▶ _Task statement_
Render every line of the records below as a Markdown table with two columns, No. and Text. Number the rows in order and leave out blank lines.

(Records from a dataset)
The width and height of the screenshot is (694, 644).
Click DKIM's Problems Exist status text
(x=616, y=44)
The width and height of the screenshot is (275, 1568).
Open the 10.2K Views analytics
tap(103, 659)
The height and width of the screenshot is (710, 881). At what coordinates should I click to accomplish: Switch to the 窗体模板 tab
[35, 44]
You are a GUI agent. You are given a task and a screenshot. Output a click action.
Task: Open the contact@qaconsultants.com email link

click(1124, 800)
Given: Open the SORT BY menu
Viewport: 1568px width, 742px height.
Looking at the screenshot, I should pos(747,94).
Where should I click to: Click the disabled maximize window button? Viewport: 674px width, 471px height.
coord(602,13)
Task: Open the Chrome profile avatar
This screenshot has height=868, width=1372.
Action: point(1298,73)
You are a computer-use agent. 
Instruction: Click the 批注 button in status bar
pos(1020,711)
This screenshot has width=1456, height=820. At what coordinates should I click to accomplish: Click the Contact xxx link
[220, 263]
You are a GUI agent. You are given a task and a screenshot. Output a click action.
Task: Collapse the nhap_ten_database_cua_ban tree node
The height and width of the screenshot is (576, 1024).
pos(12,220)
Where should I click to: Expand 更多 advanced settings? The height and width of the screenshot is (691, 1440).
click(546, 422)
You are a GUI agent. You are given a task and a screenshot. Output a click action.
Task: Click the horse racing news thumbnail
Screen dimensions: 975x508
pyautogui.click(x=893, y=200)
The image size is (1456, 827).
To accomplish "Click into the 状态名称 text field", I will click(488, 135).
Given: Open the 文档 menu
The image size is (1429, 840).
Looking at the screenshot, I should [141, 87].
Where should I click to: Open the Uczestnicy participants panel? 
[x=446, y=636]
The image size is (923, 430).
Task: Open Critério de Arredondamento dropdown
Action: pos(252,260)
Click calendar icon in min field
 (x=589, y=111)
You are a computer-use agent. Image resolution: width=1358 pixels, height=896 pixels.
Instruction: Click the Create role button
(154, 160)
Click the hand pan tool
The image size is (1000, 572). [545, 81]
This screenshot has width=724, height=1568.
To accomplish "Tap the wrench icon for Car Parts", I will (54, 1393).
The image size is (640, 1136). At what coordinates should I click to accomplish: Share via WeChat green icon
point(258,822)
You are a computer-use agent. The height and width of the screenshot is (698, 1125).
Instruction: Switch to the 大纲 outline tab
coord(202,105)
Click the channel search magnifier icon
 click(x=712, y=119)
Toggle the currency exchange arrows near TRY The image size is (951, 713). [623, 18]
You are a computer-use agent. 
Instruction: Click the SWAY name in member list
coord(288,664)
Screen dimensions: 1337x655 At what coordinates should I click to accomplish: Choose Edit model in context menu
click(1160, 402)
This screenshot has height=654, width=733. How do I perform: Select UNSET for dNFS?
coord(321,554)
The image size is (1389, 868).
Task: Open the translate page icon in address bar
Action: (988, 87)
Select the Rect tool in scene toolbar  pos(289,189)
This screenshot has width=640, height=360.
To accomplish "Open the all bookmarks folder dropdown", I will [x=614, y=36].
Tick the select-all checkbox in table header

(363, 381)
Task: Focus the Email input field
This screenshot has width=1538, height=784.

▶ _Response to this exercise_
| No. | Text |
|---|---|
| 1 | The width and height of the screenshot is (694, 644). |
| 2 | Click DKIM's Problems Exist status text |
| 3 | (x=616, y=44) |
| 4 | The width and height of the screenshot is (275, 1568). |
| 5 | Open the 10.2K Views analytics |
| 6 | tap(103, 659) |
| 7 | The height and width of the screenshot is (710, 881). At what coordinates should I click to accomplish: Switch to the 窗体模板 tab |
| 8 | [35, 44] |
| 9 | You are a GUI agent. You are given a task and a screenshot. Output a click action. |
| 10 | Task: Open the contact@qaconsultants.com email link |
| 11 | click(1124, 800) |
| 12 | Given: Open the SORT BY menu |
| 13 | Viewport: 1568px width, 742px height. |
| 14 | Looking at the screenshot, I should pos(747,94). |
| 15 | Where should I click to: Click the disabled maximize window button? Viewport: 674px width, 471px height. |
| 16 | coord(602,13) |
| 17 | Task: Open the Chrome profile avatar |
| 18 | This screenshot has height=868, width=1372. |
| 19 | Action: point(1298,73) |
| 20 | You are a computer-use agent.  |
| 21 | Instruction: Click the 批注 button in status bar |
| 22 | pos(1020,711) |
| 23 | This screenshot has width=1456, height=820. At what coordinates should I click to accomplish: Click the Contact xxx link |
| 24 | [220, 263] |
| 25 | You are a GUI agent. You are given a task and a screenshot. Output a click action. |
| 26 | Task: Collapse the nhap_ten_database_cua_ban tree node |
| 27 | The height and width of the screenshot is (576, 1024). |
| 28 | pos(12,220) |
| 29 | Where should I click to: Expand 更多 advanced settings? The height and width of the screenshot is (691, 1440). |
| 30 | click(546, 422) |
| 31 | You are a GUI agent. You are given a task and a screenshot. Output a click action. |
| 32 | Task: Click the horse racing news thumbnail |
| 33 | Screen dimensions: 975x508 |
| 34 | pyautogui.click(x=893, y=200) |
| 35 | The image size is (1456, 827). |
| 36 | To accomplish "Click into the 状态名称 text field", I will click(488, 135). |
| 37 | Given: Open the 文档 menu |
| 38 | The image size is (1429, 840). |
| 39 | Looking at the screenshot, I should [141, 87]. |
| 40 | Where should I click to: Open the Uczestnicy participants panel?  |
| 41 | [x=446, y=636] |
| 42 | The image size is (923, 430). |
| 43 | Task: Open Critério de Arredondamento dropdown |
| 44 | Action: pos(252,260) |
| 45 | Click calendar icon in min field |
| 46 |  (x=589, y=111) |
| 47 | You are a computer-use agent. Image resolution: width=1358 pixels, height=896 pixels. |
| 48 | Instruction: Click the Create role button |
| 49 | (154, 160) |
| 50 | Click the hand pan tool |
| 51 | The image size is (1000, 572). [545, 81] |
| 52 | This screenshot has width=724, height=1568. |
| 53 | To accomplish "Tap the wrench icon for Car Parts", I will (54, 1393). |
| 54 | The image size is (640, 1136). At what coordinates should I click to accomplish: Share via WeChat green icon |
| 55 | point(258,822) |
| 56 | You are a computer-use agent. The height and width of the screenshot is (698, 1125). |
| 57 | Instruction: Switch to the 大纲 outline tab |
| 58 | coord(202,105) |
| 59 | Click the channel search magnifier icon |
| 60 |  click(x=712, y=119) |
| 61 | Toggle the currency exchange arrows near TRY The image size is (951, 713). [623, 18] |
| 62 | You are a computer-use agent.  |
| 63 | Instruction: Click the SWAY name in member list |
| 64 | coord(288,664) |
| 65 | Screen dimensions: 1337x655 At what coordinates should I click to accomplish: Choose Edit model in context menu |
| 66 | click(1160, 402) |
| 67 | This screenshot has height=654, width=733. How do I perform: Select UNSET for dNFS? |
| 68 | coord(321,554) |
| 69 | The image size is (1389, 868). |
| 70 | Task: Open the translate page icon in address bar |
| 71 | Action: (988, 87) |
| 72 | Select the Rect tool in scene toolbar  pos(289,189) |
| 73 | This screenshot has width=640, height=360. |
| 74 | To accomplish "Open the all bookmarks folder dropdown", I will [x=614, y=36]. |
| 75 | Tick the select-all checkbox in table header |
| 76 | (363, 381) |
| 77 | Task: Focus the Email input field |
| 78 | This screenshot has width=1538, height=784. |